Cerita tambahan lainnya, bahwa Prabu Anglingdharma yang sakti mandraguna, sampai bertengkar dengan permaisurinya gara-gara mendengarkan percakapan dua ekor cecak. Oleh karena Sang Prabu tidak mau menceritakan apa yang telah didengarnya, Sang Permaisuri kemudian melakukan labuh geni, menceburkan dirinya ke dalam api yang berkobar-kobar sehingga hangus terbakar dan tewas. Inilah akibat merahasiakan apa yang telah didengar tentang percakapan dua ekor cecak yang merupakan pasangan suami istri tersebut. Dampaknya amat fatal pada kelangsungan kehidupan rumah tangganya.
Aksara Bali
Betulkah cecak itu binatang yang bijaksana, serba tahu, sakti, keramat, magis, ibarat penjelmaan Sang Hyang Aji Saraswati, lambang ilmu pengetahuan? Benarkah cecak cocok dan tepat dipergunakan sebagai simbol ilmu pengetahuan?
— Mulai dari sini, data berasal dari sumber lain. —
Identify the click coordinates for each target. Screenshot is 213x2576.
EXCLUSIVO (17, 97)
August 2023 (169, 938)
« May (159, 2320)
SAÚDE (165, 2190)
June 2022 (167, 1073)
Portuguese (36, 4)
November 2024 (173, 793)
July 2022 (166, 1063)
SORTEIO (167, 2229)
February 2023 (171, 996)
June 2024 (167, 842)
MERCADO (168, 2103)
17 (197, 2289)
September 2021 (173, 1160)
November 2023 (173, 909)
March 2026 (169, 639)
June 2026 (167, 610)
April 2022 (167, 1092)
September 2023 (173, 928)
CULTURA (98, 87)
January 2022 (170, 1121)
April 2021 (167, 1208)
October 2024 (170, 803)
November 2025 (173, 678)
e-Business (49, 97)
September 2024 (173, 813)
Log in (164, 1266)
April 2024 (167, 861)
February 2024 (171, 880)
Untuk menjawab pertanyaan tersebut, marilah kita simak terlebih dahulu aksara Bali. Aksara Bali terbagi atas aksara biasa dan aksara suci. Aksara biasa terdiri atas aksara wreastra -- aksara yang dipergunakan sehari-hari, terdiri atas 18 aksara (lihat boks penjelasan aksara Bali), misalnya: a, na, ca, ra, ka, dan aksara swalalita atau aksara yang dipergunakan pada kesusastraan Kawi yang terdiri atas 47 aksara, misalnya: a, i, u, e, o.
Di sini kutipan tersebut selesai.